The friendship paradox is the observation that most people have fewer friends than their friends do, on average. This is often observed on social networks such as Facebook. The phenomenon is perhaps obvious in hindsight, since a person who has many friends generally is more likely to befriend you, but it can be disconcerting to find that you are less popular than your friends.
Eric Tsai asked the following question: if \(X\) is the number of friends that have more friends than oneself, and \(Y\) is the number of friends that have fewer friends than oneself, what is the average value of \(X/Y\)?
Alas, the answer is infinity. A finite social network has at least one person with the least number of friends. For this unfortunate soul, \(Y\) is zero, so the ratio \(X/Y\) is infinite. But if any one of the terms is infinite, then the average is also infinite.

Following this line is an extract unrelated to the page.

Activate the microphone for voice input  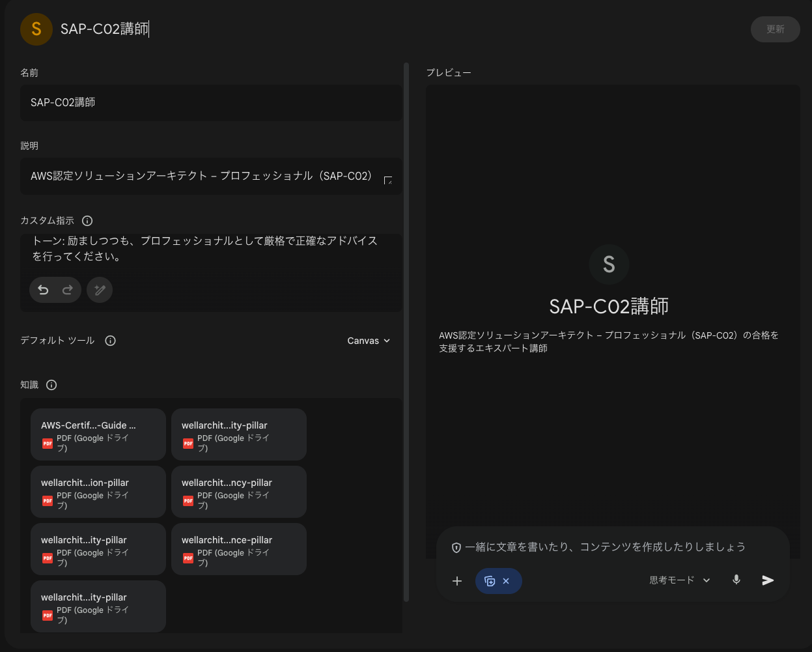coord(736,580)
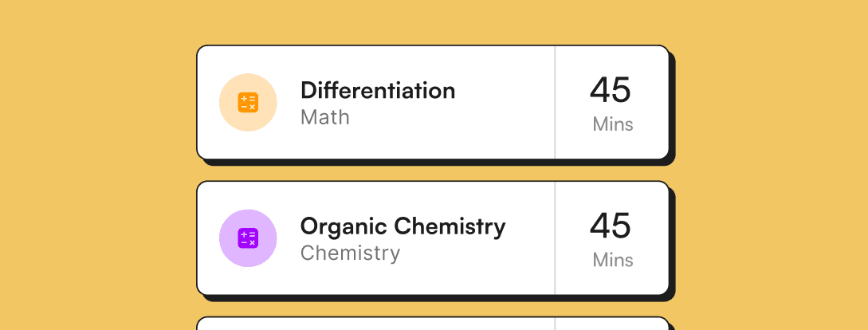Open the Organic Chemistry lesson title

point(403,227)
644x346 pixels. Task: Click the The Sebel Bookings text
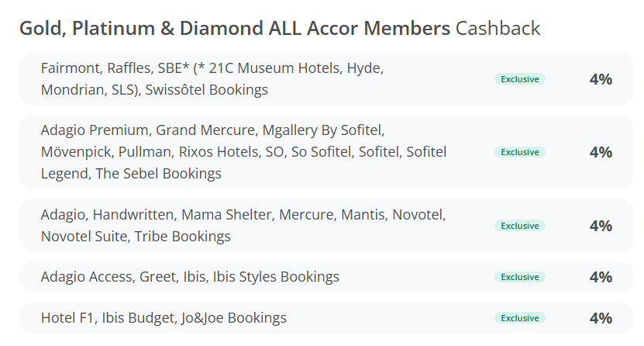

One might reasonably object that this answer is unhelpful, but that’s what you get for asking a mathematician. Let’s agree to throw out the infinite values and compute the average of the remaining terms.
A reasonable way to approach this problem is to download some anonymized data from actual Facebook friend networks and compute the average of \(X/Y\). That is exactly what the following R script does. Our conclusion is that the average value of the ratio is about 4. The dataset is from https://snap.stanford.edu/data/egonets-Facebook.html.
require(data.table)
require(dplyr)
require(ggplot2)
local.file <- 'facebook_combined.txt.gz'
URL <- 'https://snap.stanford.edu/data/facebook_combined.txt.gz'
if (!file.exists(local.file)) {
download.file(URL, local.file)
}
edges <- read.table(gzfile(local.file), header=FALSE, sep=' ')
edges <- data.table(source = c(edges$V1, edges$V2),
target = c(edges$V2, edges$V1))
degree.source <- edges %>%
group_by(source) %>%
summarise(degree.source = n())
degree.target <- edges %>%
group_by(target) %>%
summarise(degree.target = n())
edges <- edges %>%
merge(degree.source, 'source') %>%
merge(degree.target, 'target') %>%
group_by(source) %>%
summarise(X = sum(degree.target > degree.source),
Y = sum(degree.target < degree.source)) %>%
filter(Y > 0) %>%
mutate(Z = X / Y)
rm(degree.source, degree.target)
print (mean(edges$Z))
## [1] 3.997289
ggplot(edges, aes(x=Z)) +
geom_histogram(binwidth=1, fill="blue") +
scale_x_continuous(limits=c(0,20))